◆ Task to carry out: Beginning at the top of the data below, restate every line word for word until the line containing "Given: Click the" has been included, and omit the pictures.

════════════════════

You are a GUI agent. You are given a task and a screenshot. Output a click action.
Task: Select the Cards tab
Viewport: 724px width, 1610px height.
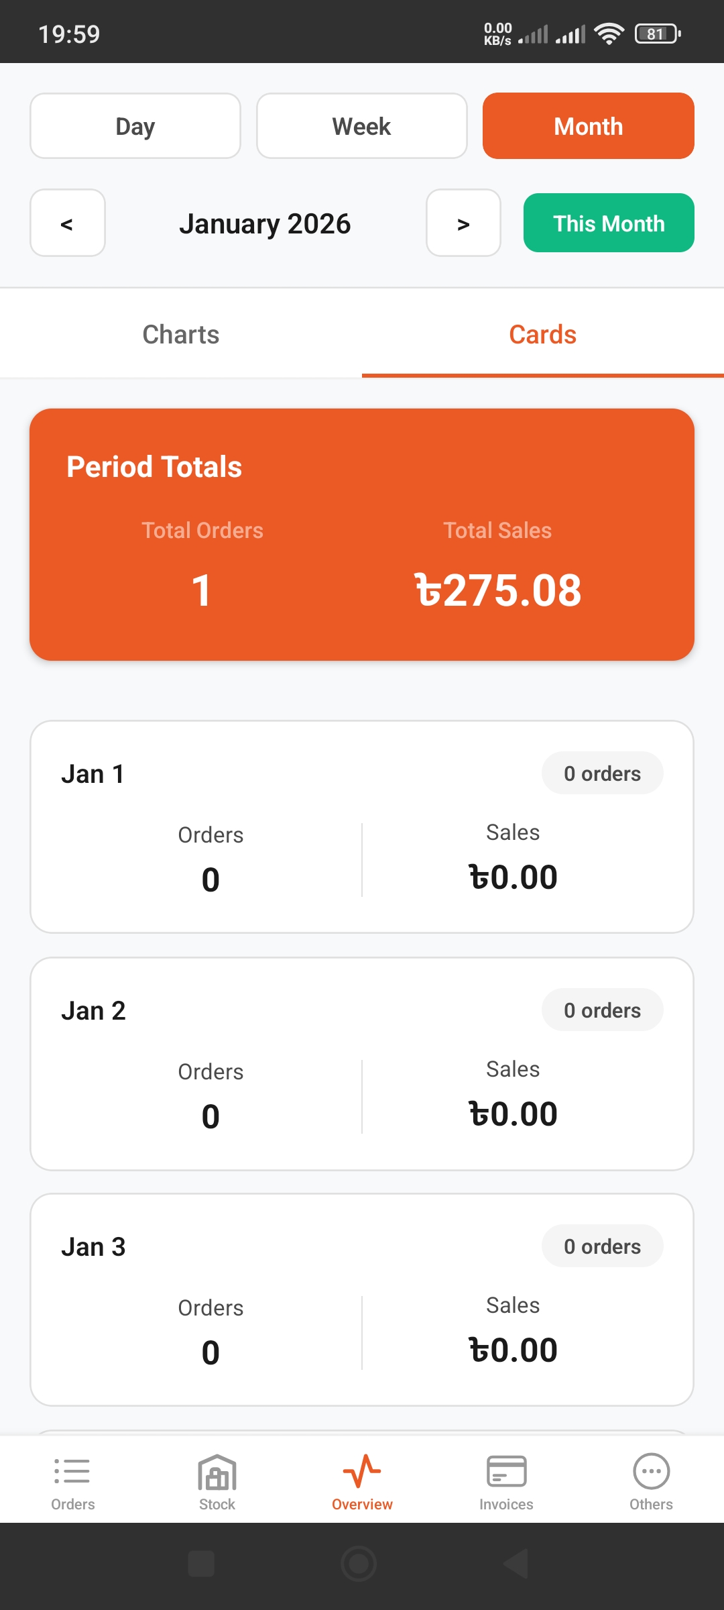click(x=543, y=335)
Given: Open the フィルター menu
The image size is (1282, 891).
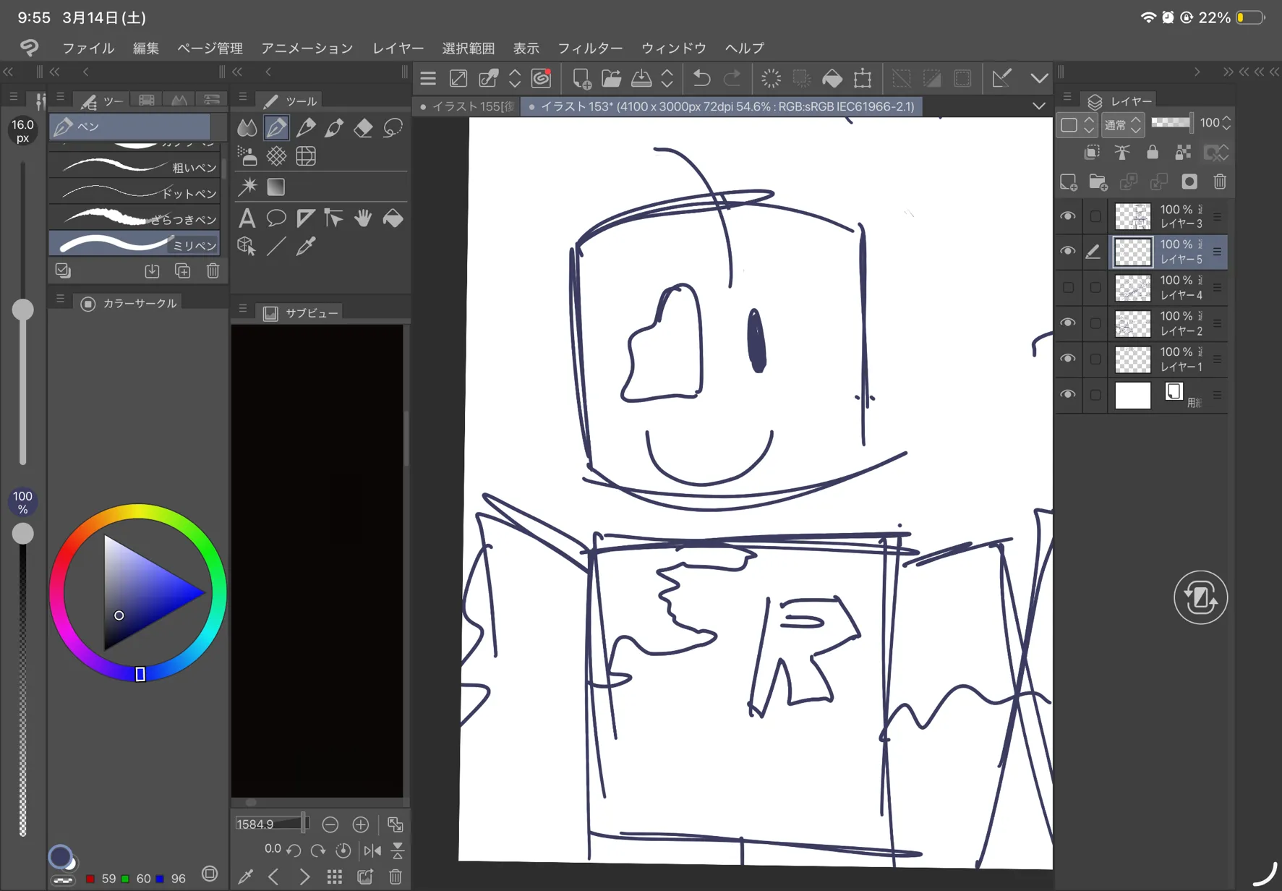Looking at the screenshot, I should (x=589, y=48).
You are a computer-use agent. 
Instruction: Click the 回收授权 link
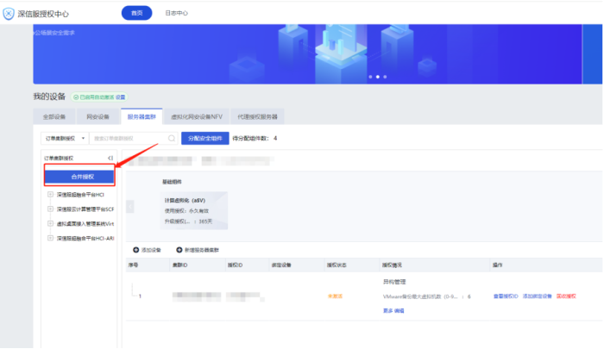(x=567, y=296)
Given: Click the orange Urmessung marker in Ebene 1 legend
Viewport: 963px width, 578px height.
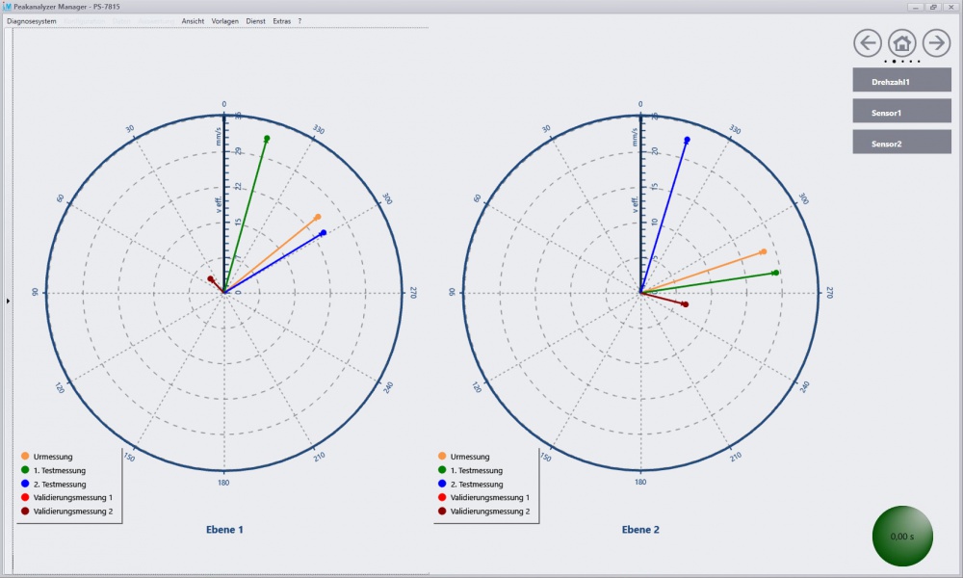Looking at the screenshot, I should [x=25, y=457].
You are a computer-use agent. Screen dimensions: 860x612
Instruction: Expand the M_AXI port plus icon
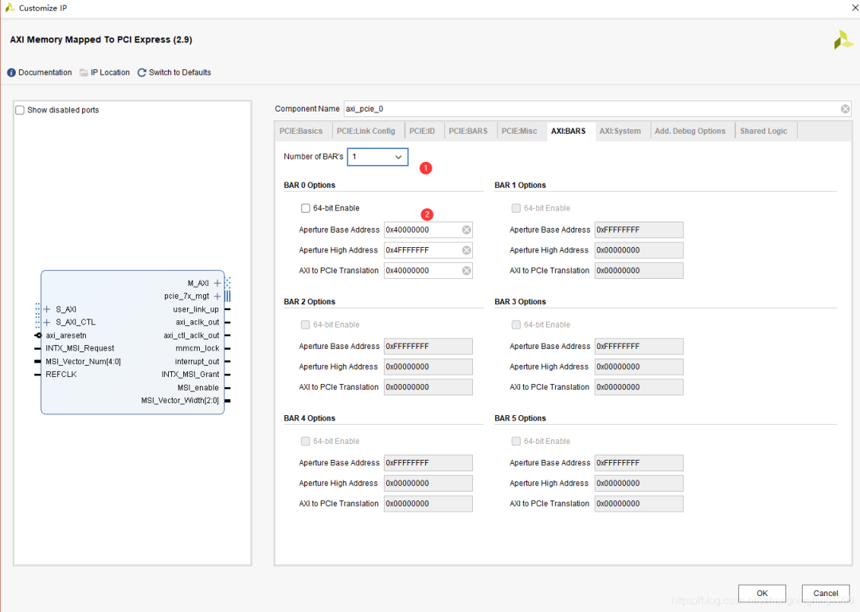point(217,283)
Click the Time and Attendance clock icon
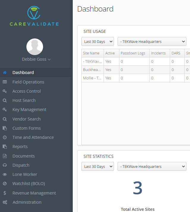Image resolution: width=190 pixels, height=212 pixels. tap(5, 137)
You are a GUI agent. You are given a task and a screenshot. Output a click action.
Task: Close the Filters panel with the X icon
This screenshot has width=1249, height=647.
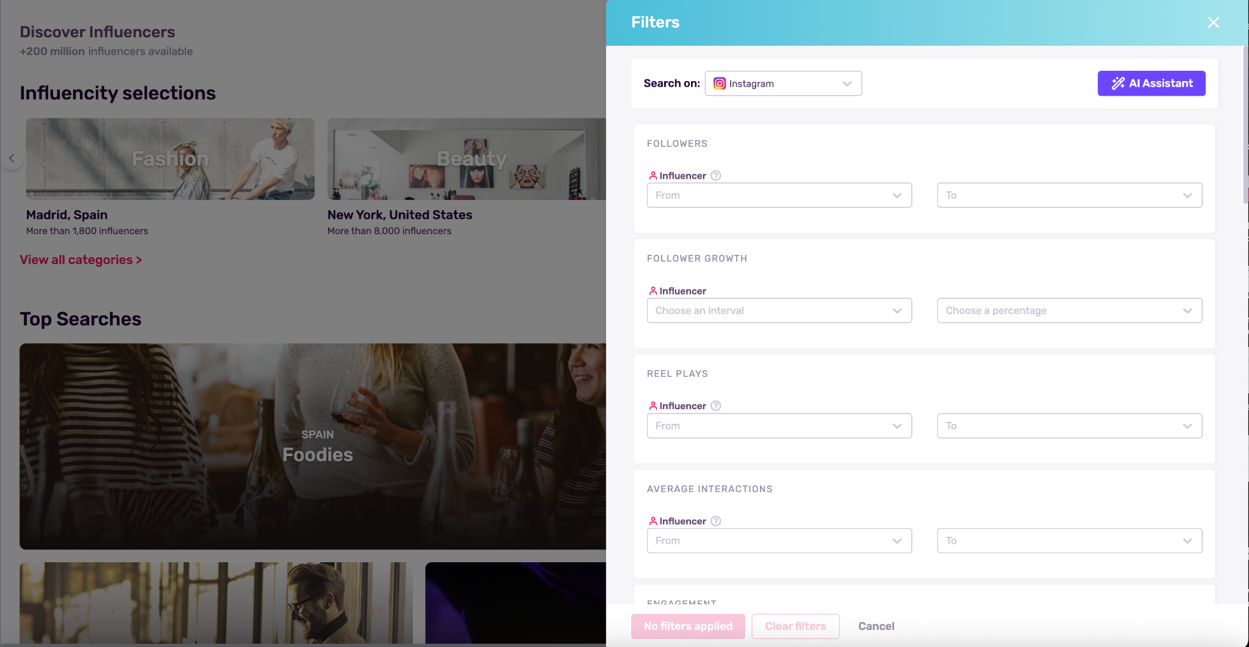click(1213, 23)
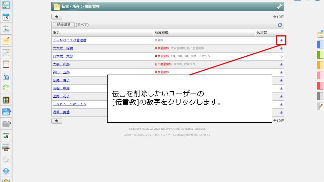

════════════════════

◆ Solution to this task:
You are a GUI agent. You are given a task and a screenshot. Output a click action.
Task: Select the Cards tab
Viewport: 724px width, 1610px height.
click(x=543, y=335)
Given: Open the フィルター menu
The image size is (1282, 891).
Looking at the screenshot, I should (x=589, y=48).
You are a computer-use agent. 
Instruction: Click the 回收授权 link
(x=567, y=296)
Given: Click the orange Urmessung marker in Ebene 1 legend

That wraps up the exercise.